Tout l’ouvrage est centré sur la notion de « mythe » ou de « fonction mythologisante » du discours associé à la discipline des ri. L’importance accordée à ce concept tient au fait que Weber conçoit les théories des ri comme des pratiques culturelles et des idéologies, c’est-à-dire des ensembles d’interprétations et de significations permettant de donner sens au monde et à notre relation avec ce monde. Suivant cette logique, la « fonction mythologisante » est ce qui permet aux théories de ri de passer d’une interprétation à ce qui apparaît comme une vérité naturelle et universelle. Pour prendre un exemple tiré de l’ouvrage, Weber s’intéresse au processus par lequel le réalisme parvient à présenter son interprétation des ri, soit « l’anarchie explique la guerre », comme un fait naturel et immuable.

Ainsi, toute la structure de l’ouvrage est construite autour de cette notion de mythe. Dans chaque chapitre, l’auteure procède d’une même façon en identifiant d’abord le contenu d’un mythe. Elle sélectionne un texte classique des ri, le situe par rapport aux grandes traditions théoriques, le résume brièvement, puis démontre comment ce texte fait appel à un mythe des ri. Par exemple, dans la section sur le constructivisme, C. Weber sélectionne le texte « Anarchy Is What States Make of It » d’Alexander Wendt pour démontrer comment celui-ci véhicule le mythe que l’anarchie est ce que les États en font.

L’analyse passe ensuite à la question « Comment ce mythe fonctionne-t-il ? ». Cette étape représente le point central de l’ouvrage de Weber. Toutefois, le dévoilement de ces mythes est problématique, puisque leur efficacité dépend justement de leur capacité à ne pas apparaître comme des mythes, mais plutôt comme des vérités. C’est ici que l’originalité de l’ouvrage de Weber se fait sentir. S’il nous est très difficile de porter un regard critique sur les mythes qui régissent le monde dans lequel nous vivons, Weber nous propose de nous tourner vers d’« autres mondes » pour y repérer des mythes similaires. Les « autres mondes » auxquels Weber fait référence peuvent se trouver dans les films populaires. Ainsi, en constatant la différence entre notre monde et les mondes dépeints par le cinéma populaire, nous pouvons atteindre la distance critique nécessaire afin de déchiffrer le fonctionnement des mythes en question.

■ ■ ■ ■ ■ ■ ■

### CONSIGNES DE L'EXERCICE
- a) Indiquez si chacune des affirmations suivantes concorde avec le texte en répondant par oui ou par non et en citant les mots exacts du texte qui tranchent : (i) Weber conçoit les théories des ri comme des pratiques culturelles et des idéologies ; (ii) Weber analyse le texte d'Alexander Wendt dans la section sur le réalisme ; (iii) l'efficacité des mythes dépend de leur capacité à apparaître comme des mythes.
- b) Recopiez fidèlement le passage du texte qui va de « Tout l’ouvrage est » jusqu'à « naturel et immuable. ».

### DONNÉES BRUTES
■ ■ ■ ■ ■ ■ ■

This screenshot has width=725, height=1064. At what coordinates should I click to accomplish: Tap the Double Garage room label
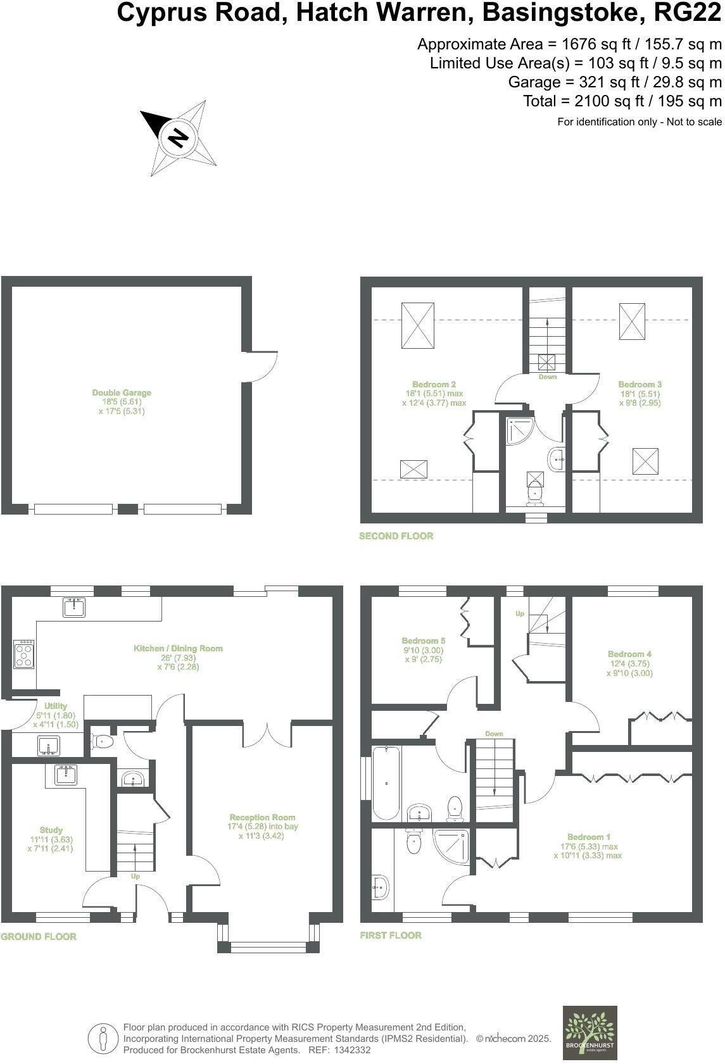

■ ■ ■ ■ ■ ■ ■

### CORRIGÉ DES CONSIGNES
- a)
(i) Oui : « Weber conçoit les théories des ri comme des pratiques culturelles et des idéologies »
(ii) Non : « dans la section sur le constructivisme, C. Weber sélectionne le texte »
(iii) Non : « leur efficacité dépend justement de leur capacité à ne pas apparaître comme des mythes, mais plutôt comme des vérités »

- b)
Tout l’ouvrage est centré sur la notion de « mythe » ou de « fonction mythologisante » du discours associé à la discipline des ri. L’importance accordée à ce concept tient au fait que Weber conçoit les théories des ri comme des pratiques culturelles et des idéologies, c’est-à-dire des ensembles d’interprétations et de significations permettant de donner sens au monde et à notre relation avec ce monde. Suivant cette logique, la « fonction mythologisante » est ce qui permet aux théories de ri de passer d’une interprétation à ce qui apparaît comme une vérité naturelle et universelle. Pour prendre un exemple tiré de l’ouvrage, Weber s’intéresse au processus par lequel le réalisme parvient à présenter son interprétation des ri, soit « l’anarchie explique la guerre », comme un fait naturel et immuable.